::: Provided data :::

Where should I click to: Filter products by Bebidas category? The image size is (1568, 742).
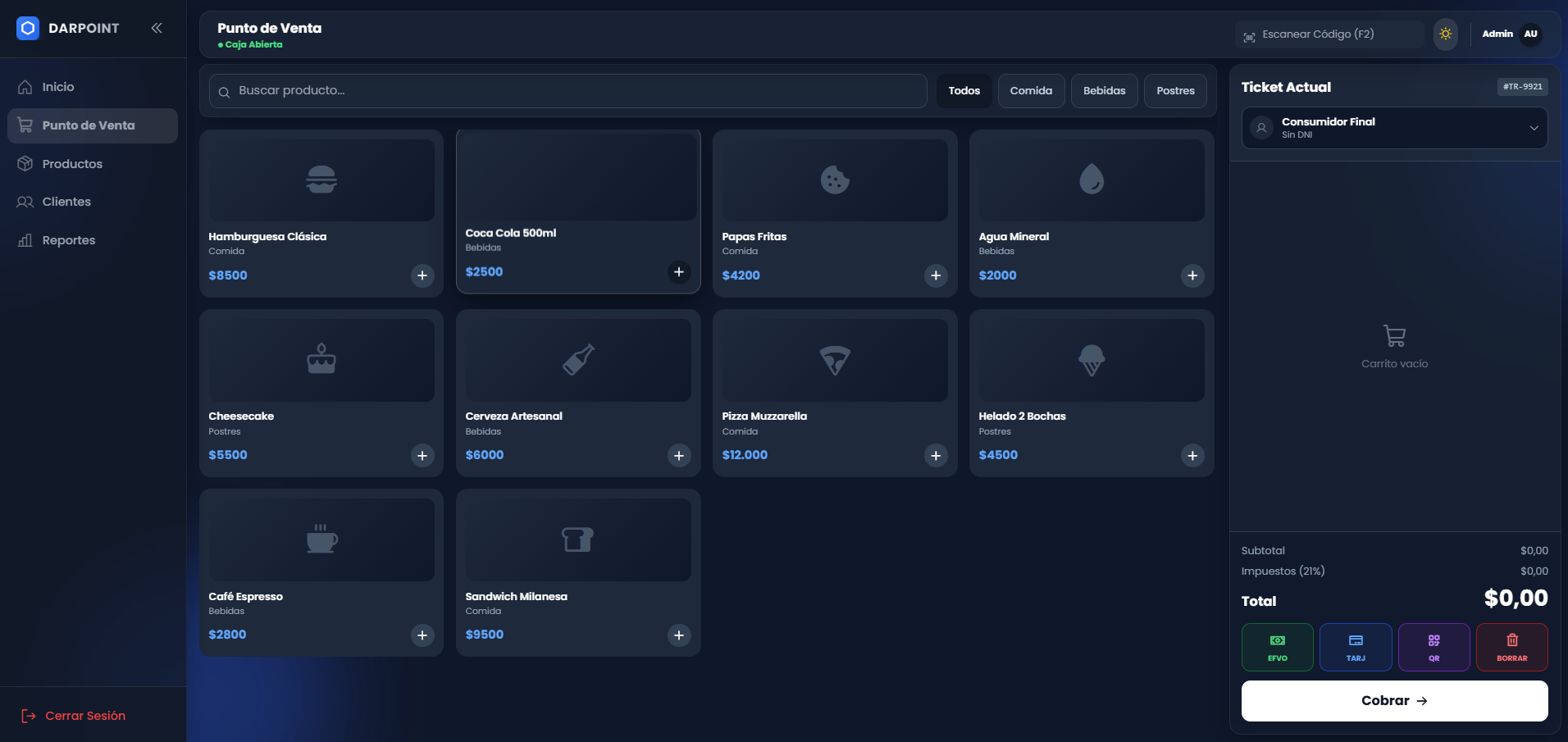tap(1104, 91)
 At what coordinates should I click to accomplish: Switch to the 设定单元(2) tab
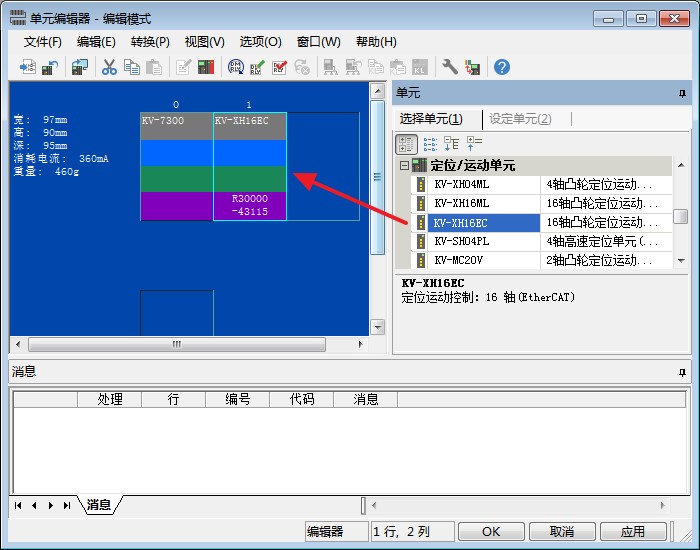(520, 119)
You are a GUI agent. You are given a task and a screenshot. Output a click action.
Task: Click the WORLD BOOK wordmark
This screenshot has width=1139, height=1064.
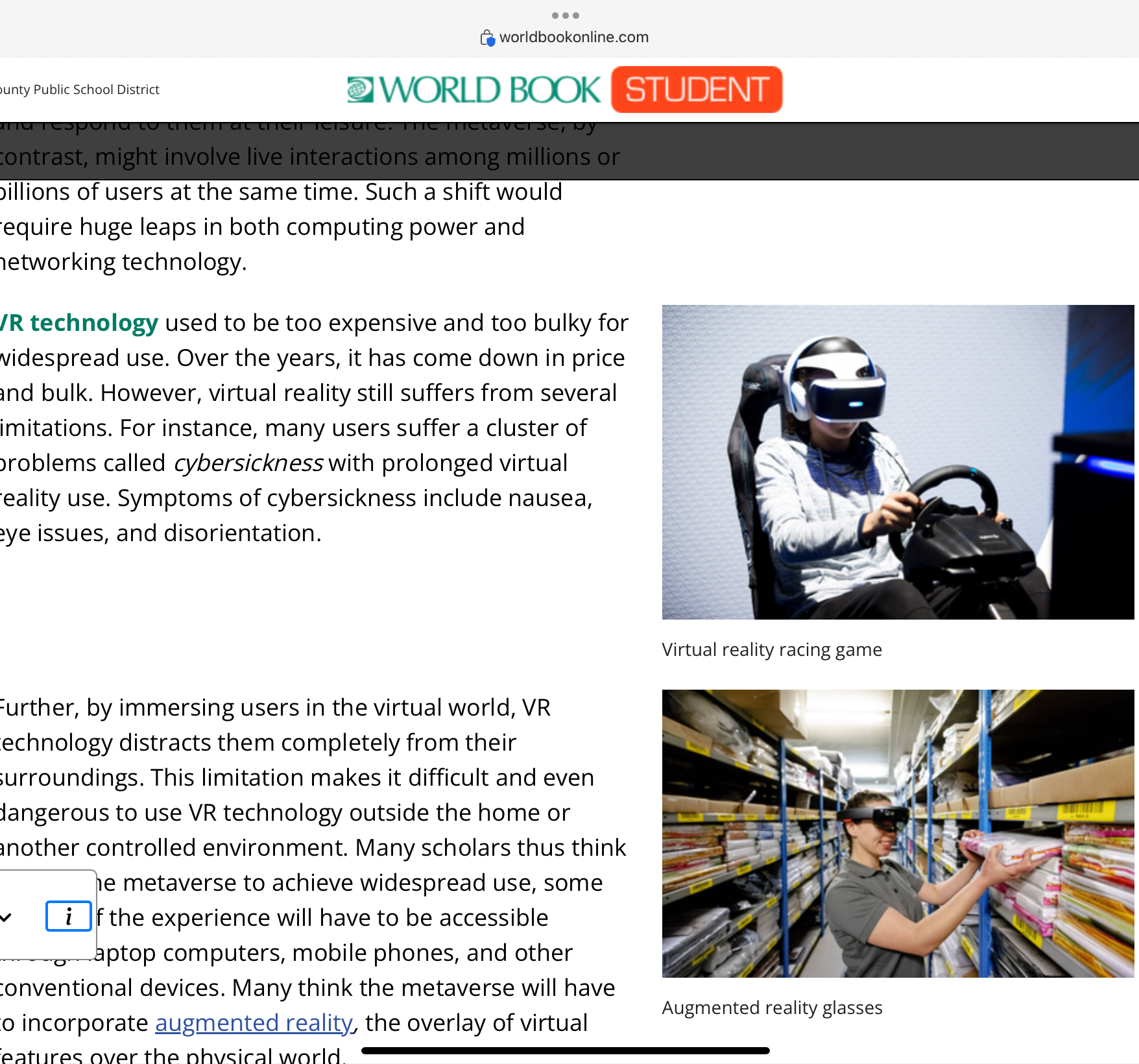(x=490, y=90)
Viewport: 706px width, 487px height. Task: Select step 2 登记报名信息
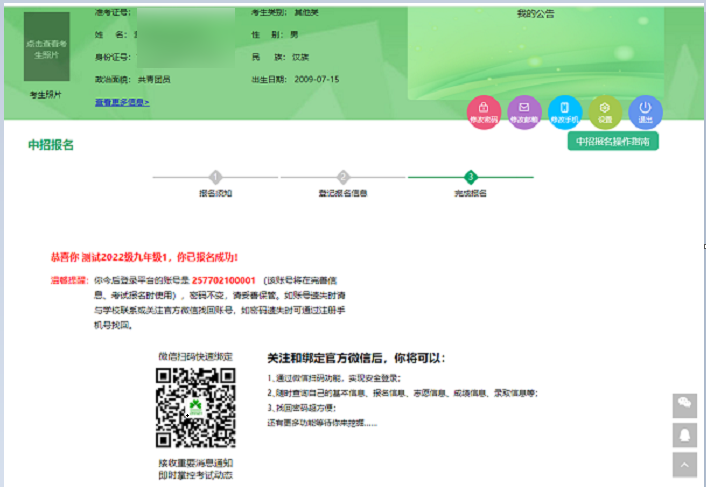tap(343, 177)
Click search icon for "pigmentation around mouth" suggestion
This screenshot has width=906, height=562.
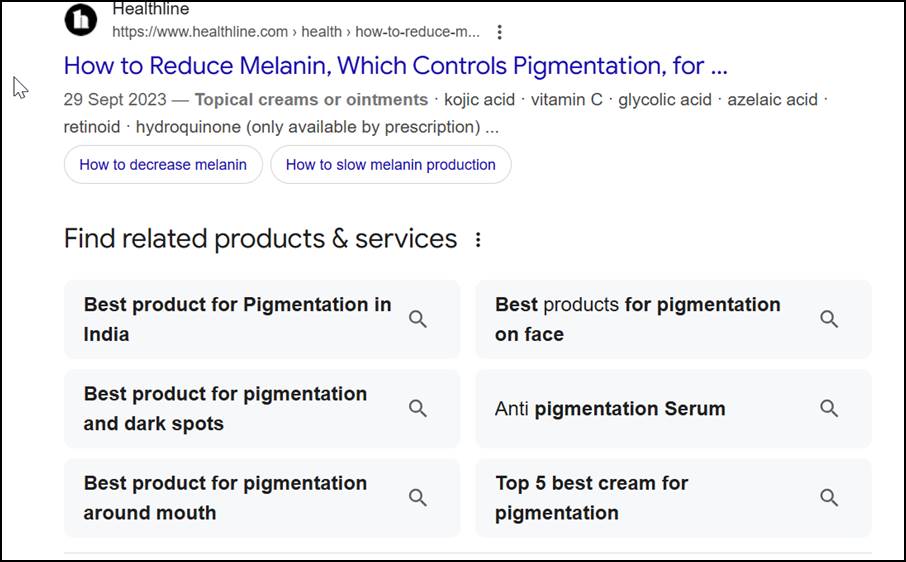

:::

**Assignment:**
Produce the material above again in full, with identical lines and no pictures.

**Task response:**
Where should I click to: Filter products by Bebidas category? The image size is (1568, 742).
tap(1104, 91)
 At what coordinates should I click to accomplish: Switch to the 设定单元(2) tab
(520, 119)
You are a GUI agent. You are given a task and a screenshot. Output a click action.
Task: Click the WORLD BOOK wordmark
This screenshot has width=1139, height=1064.
(x=490, y=90)
Viewport: 706px width, 487px height. Task: Select step 2 登记报名信息
tap(343, 177)
Click search icon for "pigmentation around mouth" suggestion
This screenshot has width=906, height=562.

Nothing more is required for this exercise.